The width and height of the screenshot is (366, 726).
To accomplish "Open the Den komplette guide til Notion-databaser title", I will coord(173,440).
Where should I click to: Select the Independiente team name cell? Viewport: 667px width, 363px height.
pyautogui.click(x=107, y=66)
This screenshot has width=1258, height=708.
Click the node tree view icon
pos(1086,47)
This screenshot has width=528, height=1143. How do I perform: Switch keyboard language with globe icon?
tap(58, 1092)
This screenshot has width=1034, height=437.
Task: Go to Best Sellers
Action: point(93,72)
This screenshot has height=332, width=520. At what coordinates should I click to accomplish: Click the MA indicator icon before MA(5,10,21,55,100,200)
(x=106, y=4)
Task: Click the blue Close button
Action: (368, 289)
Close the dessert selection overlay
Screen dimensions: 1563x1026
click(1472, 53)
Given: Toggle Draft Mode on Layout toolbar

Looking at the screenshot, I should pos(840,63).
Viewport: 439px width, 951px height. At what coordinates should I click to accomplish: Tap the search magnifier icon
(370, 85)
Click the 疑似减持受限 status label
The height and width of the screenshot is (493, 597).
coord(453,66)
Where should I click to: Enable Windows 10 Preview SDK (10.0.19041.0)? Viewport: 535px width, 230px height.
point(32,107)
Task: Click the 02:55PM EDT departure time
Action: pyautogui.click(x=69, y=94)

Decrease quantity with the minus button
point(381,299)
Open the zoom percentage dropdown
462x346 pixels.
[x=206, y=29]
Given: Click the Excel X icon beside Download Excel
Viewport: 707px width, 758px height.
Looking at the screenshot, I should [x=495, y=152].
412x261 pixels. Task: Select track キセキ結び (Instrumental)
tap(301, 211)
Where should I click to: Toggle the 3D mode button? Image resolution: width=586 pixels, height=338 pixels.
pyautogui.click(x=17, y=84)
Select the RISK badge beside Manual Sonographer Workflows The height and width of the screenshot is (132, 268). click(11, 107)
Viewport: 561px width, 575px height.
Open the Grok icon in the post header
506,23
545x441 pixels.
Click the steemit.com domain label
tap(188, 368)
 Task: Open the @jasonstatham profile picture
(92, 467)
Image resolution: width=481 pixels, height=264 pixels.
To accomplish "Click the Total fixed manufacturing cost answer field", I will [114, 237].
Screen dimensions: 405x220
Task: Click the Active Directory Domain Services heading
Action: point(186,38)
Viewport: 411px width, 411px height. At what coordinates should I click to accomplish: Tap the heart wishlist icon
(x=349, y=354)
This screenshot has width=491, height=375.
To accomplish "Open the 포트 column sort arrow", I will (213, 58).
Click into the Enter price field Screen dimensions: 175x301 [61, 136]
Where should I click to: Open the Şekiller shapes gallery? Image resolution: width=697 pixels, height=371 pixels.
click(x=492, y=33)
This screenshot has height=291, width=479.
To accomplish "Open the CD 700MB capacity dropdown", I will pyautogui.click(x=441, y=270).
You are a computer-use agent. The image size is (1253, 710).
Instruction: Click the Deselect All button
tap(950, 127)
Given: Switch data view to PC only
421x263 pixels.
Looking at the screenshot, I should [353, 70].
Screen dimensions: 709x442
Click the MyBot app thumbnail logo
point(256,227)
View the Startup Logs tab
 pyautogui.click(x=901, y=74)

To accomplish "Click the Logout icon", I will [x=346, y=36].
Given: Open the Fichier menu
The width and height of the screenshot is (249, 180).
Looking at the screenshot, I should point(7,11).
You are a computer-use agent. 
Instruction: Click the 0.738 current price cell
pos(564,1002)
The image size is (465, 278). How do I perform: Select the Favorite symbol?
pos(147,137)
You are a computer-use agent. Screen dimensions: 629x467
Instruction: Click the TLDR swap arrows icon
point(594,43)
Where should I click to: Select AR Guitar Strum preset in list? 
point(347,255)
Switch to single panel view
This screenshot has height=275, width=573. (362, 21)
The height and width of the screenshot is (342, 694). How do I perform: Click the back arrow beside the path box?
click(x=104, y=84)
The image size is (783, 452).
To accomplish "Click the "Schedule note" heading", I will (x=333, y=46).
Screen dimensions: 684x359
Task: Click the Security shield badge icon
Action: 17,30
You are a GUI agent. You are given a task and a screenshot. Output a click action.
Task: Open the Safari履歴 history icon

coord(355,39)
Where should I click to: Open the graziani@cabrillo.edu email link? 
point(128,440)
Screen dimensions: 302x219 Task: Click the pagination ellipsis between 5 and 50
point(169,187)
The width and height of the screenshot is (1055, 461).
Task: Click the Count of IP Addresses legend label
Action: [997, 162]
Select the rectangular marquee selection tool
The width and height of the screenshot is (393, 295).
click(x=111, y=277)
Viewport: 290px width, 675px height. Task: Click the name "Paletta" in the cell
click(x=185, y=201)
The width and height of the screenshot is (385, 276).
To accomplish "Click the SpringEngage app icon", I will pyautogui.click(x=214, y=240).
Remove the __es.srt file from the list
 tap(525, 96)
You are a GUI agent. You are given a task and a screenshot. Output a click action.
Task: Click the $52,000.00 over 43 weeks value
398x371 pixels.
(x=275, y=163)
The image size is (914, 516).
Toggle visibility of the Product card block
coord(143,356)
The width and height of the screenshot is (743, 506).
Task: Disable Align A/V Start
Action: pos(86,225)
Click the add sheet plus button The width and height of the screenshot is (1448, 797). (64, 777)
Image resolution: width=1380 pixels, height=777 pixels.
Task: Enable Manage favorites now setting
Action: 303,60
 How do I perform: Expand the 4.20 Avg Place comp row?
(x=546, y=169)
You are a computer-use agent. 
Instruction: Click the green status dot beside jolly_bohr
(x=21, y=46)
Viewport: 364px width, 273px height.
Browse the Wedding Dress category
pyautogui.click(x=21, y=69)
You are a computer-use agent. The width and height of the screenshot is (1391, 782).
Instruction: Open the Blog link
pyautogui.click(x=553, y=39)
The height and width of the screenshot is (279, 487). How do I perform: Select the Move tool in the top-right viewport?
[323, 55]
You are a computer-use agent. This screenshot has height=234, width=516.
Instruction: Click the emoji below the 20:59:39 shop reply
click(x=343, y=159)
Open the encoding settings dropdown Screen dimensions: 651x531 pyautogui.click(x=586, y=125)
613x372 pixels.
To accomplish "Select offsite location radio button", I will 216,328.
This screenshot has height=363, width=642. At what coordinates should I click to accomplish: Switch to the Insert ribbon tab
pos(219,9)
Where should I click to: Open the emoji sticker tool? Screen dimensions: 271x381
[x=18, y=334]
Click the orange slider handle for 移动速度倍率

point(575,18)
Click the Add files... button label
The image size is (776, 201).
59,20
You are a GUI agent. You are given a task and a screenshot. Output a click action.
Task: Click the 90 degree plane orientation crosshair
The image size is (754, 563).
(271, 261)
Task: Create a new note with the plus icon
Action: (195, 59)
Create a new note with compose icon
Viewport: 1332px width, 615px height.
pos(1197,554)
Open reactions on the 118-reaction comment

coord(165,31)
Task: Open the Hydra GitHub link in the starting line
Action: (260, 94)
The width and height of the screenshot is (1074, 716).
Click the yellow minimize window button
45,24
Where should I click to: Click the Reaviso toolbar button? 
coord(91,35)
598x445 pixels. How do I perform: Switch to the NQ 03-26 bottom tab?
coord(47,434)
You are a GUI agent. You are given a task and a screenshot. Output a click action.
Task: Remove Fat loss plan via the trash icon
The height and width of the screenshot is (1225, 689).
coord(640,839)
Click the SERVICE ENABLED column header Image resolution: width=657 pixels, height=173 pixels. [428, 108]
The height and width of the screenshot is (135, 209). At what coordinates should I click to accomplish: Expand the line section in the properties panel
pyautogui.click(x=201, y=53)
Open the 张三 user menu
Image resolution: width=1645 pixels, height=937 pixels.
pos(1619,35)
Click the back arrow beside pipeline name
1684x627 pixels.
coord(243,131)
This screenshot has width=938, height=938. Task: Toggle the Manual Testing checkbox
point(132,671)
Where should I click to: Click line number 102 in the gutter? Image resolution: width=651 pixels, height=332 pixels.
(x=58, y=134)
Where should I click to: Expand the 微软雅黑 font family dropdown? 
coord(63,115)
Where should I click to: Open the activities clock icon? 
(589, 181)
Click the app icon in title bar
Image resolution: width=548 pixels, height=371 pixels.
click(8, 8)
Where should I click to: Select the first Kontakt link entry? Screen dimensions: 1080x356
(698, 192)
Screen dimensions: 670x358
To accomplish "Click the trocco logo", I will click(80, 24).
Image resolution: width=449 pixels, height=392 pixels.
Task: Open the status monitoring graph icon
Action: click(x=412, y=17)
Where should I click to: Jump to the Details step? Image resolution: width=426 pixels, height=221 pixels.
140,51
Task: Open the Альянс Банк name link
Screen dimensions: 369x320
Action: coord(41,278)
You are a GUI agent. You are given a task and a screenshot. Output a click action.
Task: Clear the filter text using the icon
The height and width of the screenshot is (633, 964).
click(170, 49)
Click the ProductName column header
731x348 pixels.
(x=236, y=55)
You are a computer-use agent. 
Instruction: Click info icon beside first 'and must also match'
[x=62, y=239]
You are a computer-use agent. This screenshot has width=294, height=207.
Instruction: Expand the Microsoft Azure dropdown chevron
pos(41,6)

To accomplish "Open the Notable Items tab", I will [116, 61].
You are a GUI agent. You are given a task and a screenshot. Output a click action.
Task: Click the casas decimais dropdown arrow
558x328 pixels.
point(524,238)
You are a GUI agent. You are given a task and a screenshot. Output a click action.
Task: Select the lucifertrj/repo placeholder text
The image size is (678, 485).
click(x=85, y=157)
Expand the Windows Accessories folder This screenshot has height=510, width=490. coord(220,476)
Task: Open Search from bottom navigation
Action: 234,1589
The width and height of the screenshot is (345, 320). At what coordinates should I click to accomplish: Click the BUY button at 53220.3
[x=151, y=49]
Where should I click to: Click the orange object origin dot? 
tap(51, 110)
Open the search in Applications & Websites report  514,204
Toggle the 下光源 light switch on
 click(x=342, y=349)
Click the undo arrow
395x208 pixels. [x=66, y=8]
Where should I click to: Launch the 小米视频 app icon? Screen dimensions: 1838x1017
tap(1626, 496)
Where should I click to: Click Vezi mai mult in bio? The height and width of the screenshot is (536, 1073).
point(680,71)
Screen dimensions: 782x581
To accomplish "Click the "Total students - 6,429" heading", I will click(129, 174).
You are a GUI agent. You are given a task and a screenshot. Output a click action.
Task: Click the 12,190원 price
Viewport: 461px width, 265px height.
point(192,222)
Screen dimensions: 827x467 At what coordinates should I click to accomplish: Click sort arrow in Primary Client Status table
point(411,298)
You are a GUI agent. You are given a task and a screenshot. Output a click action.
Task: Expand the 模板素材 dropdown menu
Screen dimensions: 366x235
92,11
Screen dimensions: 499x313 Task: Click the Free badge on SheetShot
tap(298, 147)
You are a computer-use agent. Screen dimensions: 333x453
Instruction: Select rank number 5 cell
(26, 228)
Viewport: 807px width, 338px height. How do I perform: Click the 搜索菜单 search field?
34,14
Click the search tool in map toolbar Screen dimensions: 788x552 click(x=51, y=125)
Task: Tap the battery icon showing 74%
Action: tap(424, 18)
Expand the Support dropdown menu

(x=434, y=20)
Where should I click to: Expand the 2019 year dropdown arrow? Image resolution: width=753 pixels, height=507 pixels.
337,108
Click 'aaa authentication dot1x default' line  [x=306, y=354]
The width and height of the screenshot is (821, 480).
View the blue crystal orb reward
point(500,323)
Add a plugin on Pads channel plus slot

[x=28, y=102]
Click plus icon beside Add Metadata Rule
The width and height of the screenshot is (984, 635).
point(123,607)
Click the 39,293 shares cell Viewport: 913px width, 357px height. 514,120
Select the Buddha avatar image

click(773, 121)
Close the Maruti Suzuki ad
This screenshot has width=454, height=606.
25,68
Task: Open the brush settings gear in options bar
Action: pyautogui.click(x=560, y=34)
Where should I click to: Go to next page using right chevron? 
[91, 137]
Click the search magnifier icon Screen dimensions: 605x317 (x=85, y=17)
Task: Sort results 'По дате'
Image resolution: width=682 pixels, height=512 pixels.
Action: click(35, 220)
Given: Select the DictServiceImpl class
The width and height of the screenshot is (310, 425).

********

* **EXERCISE**:
Please state how many lines in the material above include the word "text". Nothing but the number is wanted.

* **SOLUTION FOR THIS TASK**:
2